Item 2. Management’s Discussion and Analysis

Overview

Tellabs designs, manufactures, and markets communications equipment to telecommunications service providers worldwide. The Company also provides installation and professional services that support its product offerings. Tellabs’ optical networking systems are designed to help service providers reduce operating costs, generate greater revenues and efficiently manage bandwidth. The Company’s optical networking systems consist of digital cross-connect, transport switching and optical transport systems. Product offerings include the Tellabs 5000 series of digital-cross connect systems, the new Tellabs 6400 product line, the Tellabs 6500 transport switch and the Tellabs 7100 series of optical transport systems. The Company’s broadband access systems are designed to deliver seamless integration of circuit-switched voice and data, IP-data and access capacity expansion through digital subscriber line (DSL) technology. The Company’s broadband access systems consist primarily of the Tellabs 8100 and Tellabs 6300 series of managed access and transport systems, the Tellabs 7200 optical transport system and the Tellabs 2000 series of telephony distribution systems. The Company’s voice-quality enhancement systems consist primarily of the Tellabs 3000 family of broadband and narrowband echo cancellers and Tellabs voice-quality enhancement (VQE) solutions, which enable wireless and wireline providers to improve voice quality in long distance, wireless and private networks. The VQE solutions consist of application-specific software that operate with the Tellabs 3000 family of echo cancellers to optimize voice clarity.

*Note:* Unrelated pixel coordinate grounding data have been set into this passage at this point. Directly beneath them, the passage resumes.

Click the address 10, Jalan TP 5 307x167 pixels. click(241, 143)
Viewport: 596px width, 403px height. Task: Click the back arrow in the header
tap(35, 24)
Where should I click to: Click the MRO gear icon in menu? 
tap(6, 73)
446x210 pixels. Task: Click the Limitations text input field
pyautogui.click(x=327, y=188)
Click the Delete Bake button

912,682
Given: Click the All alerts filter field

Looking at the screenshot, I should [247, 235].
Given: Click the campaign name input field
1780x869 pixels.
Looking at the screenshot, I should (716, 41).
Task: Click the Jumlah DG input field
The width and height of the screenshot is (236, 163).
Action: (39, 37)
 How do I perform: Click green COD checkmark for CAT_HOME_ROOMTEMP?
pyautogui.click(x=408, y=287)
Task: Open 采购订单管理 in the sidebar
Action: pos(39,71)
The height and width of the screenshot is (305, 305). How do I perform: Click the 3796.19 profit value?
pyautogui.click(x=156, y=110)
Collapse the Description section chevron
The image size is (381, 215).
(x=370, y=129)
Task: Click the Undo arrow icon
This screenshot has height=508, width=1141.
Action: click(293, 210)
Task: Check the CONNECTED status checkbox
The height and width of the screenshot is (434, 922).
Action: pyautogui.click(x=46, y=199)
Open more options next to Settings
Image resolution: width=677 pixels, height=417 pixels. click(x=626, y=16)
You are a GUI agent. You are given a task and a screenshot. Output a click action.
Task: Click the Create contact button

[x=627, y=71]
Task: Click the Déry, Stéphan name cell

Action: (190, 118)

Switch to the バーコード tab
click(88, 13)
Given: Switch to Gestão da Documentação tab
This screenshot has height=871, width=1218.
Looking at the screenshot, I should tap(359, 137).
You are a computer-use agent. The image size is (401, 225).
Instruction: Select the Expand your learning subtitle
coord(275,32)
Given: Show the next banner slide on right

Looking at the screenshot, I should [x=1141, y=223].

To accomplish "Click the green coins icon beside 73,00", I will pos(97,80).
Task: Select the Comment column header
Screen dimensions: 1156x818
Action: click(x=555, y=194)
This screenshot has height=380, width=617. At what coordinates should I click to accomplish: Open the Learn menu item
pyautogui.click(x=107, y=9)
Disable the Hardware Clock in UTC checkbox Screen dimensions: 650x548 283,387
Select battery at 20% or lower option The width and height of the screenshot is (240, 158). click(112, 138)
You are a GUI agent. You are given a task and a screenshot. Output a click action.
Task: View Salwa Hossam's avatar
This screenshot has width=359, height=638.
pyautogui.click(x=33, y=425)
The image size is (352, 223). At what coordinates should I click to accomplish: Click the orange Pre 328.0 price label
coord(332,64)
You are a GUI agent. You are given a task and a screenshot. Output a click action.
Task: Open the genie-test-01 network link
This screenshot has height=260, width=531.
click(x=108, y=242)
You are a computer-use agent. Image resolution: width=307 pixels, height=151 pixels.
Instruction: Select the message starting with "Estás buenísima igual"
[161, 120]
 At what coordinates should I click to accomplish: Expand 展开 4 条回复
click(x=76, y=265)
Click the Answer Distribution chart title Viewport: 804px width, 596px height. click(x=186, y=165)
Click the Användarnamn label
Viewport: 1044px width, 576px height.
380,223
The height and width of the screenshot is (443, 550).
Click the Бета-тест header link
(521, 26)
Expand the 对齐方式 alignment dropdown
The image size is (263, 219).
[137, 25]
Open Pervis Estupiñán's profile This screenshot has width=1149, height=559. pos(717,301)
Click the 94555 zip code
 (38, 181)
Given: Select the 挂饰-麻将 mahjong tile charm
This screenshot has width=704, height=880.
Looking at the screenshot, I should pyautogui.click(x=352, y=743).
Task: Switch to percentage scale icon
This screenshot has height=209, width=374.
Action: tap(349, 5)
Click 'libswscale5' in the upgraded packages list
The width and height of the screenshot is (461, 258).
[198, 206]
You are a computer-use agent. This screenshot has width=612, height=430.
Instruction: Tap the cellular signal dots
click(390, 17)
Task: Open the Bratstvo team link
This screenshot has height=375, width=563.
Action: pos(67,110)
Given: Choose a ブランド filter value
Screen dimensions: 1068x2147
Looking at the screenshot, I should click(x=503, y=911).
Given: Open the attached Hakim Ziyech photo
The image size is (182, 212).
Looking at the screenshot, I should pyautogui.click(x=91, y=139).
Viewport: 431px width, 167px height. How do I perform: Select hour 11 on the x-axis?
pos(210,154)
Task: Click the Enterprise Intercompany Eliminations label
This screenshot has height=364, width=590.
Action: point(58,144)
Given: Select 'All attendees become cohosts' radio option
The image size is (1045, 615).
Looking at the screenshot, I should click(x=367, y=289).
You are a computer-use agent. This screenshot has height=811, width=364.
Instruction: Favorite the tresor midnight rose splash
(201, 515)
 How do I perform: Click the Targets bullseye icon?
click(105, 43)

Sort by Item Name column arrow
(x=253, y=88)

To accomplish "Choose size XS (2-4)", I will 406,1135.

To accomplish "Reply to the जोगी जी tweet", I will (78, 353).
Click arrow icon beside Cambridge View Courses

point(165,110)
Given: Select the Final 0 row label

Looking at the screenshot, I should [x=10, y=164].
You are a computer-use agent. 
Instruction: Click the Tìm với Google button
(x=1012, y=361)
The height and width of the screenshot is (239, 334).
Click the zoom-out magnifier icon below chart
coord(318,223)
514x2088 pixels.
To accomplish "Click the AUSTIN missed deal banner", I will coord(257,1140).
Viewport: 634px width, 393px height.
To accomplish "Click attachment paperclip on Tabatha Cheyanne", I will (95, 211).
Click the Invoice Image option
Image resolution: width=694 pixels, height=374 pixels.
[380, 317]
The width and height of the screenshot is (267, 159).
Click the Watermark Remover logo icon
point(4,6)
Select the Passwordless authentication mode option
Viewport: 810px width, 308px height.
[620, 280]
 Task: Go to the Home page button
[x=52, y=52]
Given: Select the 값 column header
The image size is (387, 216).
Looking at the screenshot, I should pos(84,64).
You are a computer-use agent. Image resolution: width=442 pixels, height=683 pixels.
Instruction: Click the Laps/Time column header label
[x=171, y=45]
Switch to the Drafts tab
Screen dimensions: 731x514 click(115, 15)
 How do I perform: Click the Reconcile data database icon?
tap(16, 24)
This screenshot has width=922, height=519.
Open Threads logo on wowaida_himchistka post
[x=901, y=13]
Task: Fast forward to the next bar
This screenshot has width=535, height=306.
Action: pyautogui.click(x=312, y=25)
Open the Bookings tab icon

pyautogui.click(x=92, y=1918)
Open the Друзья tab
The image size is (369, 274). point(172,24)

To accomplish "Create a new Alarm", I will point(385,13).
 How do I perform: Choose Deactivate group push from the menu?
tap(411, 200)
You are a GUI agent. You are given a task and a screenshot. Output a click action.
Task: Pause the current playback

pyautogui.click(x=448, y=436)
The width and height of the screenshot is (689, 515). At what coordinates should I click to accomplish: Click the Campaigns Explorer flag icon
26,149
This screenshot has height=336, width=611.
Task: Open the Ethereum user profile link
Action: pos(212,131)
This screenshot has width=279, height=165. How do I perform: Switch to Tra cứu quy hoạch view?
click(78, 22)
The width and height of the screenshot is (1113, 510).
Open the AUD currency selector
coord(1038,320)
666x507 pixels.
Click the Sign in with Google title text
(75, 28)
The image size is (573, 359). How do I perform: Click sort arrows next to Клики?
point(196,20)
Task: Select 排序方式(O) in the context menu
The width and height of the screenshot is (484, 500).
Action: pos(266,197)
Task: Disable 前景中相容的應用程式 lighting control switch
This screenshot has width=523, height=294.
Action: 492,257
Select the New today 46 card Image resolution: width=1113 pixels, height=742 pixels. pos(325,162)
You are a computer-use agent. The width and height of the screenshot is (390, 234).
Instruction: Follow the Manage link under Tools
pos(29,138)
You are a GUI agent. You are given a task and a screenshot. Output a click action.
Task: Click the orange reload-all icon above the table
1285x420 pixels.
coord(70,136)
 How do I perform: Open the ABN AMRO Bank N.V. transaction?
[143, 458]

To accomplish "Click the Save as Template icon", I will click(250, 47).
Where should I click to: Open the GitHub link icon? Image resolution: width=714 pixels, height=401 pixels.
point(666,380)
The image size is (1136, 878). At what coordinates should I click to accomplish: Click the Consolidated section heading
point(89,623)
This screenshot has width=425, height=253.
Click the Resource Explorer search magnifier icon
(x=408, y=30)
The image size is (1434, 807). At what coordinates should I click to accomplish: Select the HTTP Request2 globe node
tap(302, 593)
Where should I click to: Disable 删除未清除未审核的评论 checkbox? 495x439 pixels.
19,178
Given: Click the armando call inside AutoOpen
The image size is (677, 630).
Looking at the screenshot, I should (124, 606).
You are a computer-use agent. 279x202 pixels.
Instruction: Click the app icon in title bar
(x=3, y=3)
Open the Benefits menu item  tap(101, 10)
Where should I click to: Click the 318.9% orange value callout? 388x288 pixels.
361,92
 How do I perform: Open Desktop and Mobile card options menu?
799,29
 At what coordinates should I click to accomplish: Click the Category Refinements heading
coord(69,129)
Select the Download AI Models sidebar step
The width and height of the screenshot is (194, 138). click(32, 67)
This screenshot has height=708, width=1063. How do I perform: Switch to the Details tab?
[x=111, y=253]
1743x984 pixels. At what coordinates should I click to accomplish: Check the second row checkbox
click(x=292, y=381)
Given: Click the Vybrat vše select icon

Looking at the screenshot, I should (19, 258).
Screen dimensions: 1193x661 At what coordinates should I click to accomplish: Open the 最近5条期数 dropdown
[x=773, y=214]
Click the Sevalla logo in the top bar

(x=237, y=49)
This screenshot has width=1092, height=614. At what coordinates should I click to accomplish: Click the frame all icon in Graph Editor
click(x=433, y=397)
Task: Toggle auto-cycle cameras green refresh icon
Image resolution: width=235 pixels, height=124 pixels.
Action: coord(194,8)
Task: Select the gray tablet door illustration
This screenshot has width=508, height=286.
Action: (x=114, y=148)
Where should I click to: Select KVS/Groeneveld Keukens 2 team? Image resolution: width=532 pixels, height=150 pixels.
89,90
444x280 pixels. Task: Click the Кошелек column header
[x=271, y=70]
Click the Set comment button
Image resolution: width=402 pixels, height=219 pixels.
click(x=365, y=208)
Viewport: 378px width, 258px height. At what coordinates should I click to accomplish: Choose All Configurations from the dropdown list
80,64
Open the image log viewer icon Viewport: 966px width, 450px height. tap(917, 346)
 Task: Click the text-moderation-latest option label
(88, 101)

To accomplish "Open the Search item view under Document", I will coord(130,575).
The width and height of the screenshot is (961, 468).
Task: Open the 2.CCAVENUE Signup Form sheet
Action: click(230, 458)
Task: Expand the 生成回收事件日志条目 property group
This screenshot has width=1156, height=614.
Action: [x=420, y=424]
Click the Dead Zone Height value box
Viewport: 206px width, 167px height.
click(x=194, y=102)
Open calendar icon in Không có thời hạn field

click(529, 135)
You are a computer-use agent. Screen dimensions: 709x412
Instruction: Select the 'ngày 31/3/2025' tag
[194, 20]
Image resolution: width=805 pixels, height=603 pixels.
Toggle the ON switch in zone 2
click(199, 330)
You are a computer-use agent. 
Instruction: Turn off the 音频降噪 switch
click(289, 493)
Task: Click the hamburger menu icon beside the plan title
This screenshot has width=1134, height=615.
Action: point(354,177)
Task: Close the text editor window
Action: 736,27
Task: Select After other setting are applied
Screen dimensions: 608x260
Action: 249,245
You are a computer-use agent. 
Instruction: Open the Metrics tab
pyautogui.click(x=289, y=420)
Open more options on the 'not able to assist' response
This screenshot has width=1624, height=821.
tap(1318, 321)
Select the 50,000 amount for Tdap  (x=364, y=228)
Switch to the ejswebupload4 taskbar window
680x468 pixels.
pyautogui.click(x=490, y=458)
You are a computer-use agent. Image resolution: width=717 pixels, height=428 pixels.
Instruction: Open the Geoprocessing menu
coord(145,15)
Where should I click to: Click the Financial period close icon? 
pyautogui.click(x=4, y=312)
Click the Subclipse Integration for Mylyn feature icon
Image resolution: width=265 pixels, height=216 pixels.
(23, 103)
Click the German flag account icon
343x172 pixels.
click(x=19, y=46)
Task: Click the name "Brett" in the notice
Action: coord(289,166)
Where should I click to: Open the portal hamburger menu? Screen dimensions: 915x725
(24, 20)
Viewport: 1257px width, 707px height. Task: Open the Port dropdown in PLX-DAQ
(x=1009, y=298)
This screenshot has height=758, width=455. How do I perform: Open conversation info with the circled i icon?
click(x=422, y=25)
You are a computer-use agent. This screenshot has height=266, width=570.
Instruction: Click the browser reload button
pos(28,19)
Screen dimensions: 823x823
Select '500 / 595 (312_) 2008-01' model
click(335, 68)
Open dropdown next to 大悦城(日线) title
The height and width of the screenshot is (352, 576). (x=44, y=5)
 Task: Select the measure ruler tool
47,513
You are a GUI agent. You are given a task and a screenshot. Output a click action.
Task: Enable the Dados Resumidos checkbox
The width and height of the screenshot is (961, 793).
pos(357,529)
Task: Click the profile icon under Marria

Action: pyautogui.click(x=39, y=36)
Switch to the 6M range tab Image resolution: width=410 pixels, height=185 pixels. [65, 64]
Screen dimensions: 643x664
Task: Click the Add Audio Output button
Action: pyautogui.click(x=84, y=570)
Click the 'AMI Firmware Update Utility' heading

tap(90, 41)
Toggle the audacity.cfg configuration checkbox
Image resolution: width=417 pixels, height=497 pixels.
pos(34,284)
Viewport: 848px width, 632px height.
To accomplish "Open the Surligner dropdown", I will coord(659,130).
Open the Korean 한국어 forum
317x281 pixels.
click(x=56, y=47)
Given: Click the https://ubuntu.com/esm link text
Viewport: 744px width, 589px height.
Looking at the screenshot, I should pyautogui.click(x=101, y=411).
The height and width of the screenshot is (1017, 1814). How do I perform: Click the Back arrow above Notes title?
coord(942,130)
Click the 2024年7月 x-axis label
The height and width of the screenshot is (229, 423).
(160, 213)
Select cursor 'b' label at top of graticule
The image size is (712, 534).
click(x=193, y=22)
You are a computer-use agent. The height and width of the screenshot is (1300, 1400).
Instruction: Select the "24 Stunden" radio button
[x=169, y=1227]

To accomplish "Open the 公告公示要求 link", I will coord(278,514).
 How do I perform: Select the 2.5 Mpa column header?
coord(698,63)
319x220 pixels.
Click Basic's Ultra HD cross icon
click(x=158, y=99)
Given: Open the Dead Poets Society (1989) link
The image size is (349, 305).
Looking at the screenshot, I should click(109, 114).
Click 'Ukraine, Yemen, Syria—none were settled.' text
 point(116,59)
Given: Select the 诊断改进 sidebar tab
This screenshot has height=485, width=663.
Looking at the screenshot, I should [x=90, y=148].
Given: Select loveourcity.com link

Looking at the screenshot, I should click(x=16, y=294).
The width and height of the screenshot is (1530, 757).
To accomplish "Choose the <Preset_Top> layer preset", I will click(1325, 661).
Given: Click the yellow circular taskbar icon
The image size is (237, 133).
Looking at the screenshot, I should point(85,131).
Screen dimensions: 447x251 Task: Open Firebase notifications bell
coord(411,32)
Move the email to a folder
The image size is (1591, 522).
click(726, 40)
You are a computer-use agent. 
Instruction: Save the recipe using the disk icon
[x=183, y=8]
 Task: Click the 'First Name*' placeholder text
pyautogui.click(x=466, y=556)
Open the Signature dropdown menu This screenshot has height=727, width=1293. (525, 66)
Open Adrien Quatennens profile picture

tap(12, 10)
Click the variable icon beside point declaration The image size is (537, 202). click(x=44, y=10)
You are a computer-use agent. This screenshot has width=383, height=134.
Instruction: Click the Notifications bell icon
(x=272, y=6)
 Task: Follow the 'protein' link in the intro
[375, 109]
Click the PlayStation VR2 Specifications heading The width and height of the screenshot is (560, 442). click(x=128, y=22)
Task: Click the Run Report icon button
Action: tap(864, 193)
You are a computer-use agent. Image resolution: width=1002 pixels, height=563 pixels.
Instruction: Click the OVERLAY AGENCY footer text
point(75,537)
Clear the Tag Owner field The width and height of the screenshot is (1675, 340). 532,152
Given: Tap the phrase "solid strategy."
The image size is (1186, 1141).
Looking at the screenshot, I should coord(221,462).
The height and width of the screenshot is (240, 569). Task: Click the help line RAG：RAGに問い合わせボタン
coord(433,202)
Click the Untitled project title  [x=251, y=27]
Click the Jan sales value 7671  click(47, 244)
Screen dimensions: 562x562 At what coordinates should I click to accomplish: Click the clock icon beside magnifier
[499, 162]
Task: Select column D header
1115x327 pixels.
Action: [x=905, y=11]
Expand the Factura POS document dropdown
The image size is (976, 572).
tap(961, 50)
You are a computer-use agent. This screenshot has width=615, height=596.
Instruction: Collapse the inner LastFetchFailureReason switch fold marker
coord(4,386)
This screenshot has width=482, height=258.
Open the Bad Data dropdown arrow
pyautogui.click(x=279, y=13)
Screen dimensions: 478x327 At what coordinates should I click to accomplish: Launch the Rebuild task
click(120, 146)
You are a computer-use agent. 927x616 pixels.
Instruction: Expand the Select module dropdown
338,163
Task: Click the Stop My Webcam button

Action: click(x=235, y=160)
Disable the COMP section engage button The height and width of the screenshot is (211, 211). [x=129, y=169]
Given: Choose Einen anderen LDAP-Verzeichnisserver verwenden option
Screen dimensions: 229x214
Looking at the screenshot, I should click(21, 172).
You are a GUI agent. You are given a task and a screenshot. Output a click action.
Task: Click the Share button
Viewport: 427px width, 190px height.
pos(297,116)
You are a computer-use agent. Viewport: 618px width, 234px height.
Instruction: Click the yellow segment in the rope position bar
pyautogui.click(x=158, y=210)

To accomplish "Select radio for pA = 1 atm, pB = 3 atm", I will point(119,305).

The Company’s customers include incumbent local exchange carriers, independent telephone companies, interexchange carriers, other local exchange carriers, original equipment manufacturers, cellular and other wireless service companies, cable operators, alternate service providers, competitive local exchange carriers, Internet service providers, system integrators, and government and business end users.

During the first half of 2001, telecommunications carriers, particularly in the United States, began to significantly reduce their capital spending in response to lower than anticipated end-user demand and excess network capacity. Tellabs responded promptly by undertaking a series of actions intended to both realign its cost structure and reinvent its business to meet the new outlook for the industry. Those actions included reducing headcount, consolidating manufacturing and other facilities, and reducing operating expenses corporate-wide. The downward trend in capital spending by Tellabs’ customers continued through the third quarter of 2002 with the impact reflected in Tellabs’ sequentially lower revenue. The Company anticipates that customer spending will continue to be constrained by high debt levels, lack of available capital funding, bankruptcies and excess capacity. The Company currently cannot predict when the downturn will end.

On August 2, 2002, the Company announced a global management reorganization designed to strengthen Tellabs’ relationships with customers, speed the development of new products, and grow the Company’s international business. This resulted in the establishment of separate international and North American organizations complete with their own product development, customer service, sales and marketing divisions.

Results of Operations

Quarter Ended September 27, 2002, as Compared with Quarter Ended September 28, 2001

Tellabs reported a net loss of $91.1 million for the third quarter of 2002, compared with a net loss of $49.5 million for the same period last year. The net loss per share outstanding was $0.22 for the quarter ended September 27, 2002, compared with a net loss per share outstanding of $0.12 for the third quarter of 2001. Included in third quarter 2002 and 2001 earnings were restructuring and other charges totaling $97.4 million and $50.3 million, respectively. Pro forma results, which would exclude the restructuring and other charges, were a net loss of $16.6 million for the third quarter of 2002 and net income of $2.4 million for the third quarter of 2001. The corresponding pro forma net loss per basic share outstanding was $0.04 for the third quarter of 2002. Pro forma net income per diluted share outstanding was $0.01 for the third quarter of 2001.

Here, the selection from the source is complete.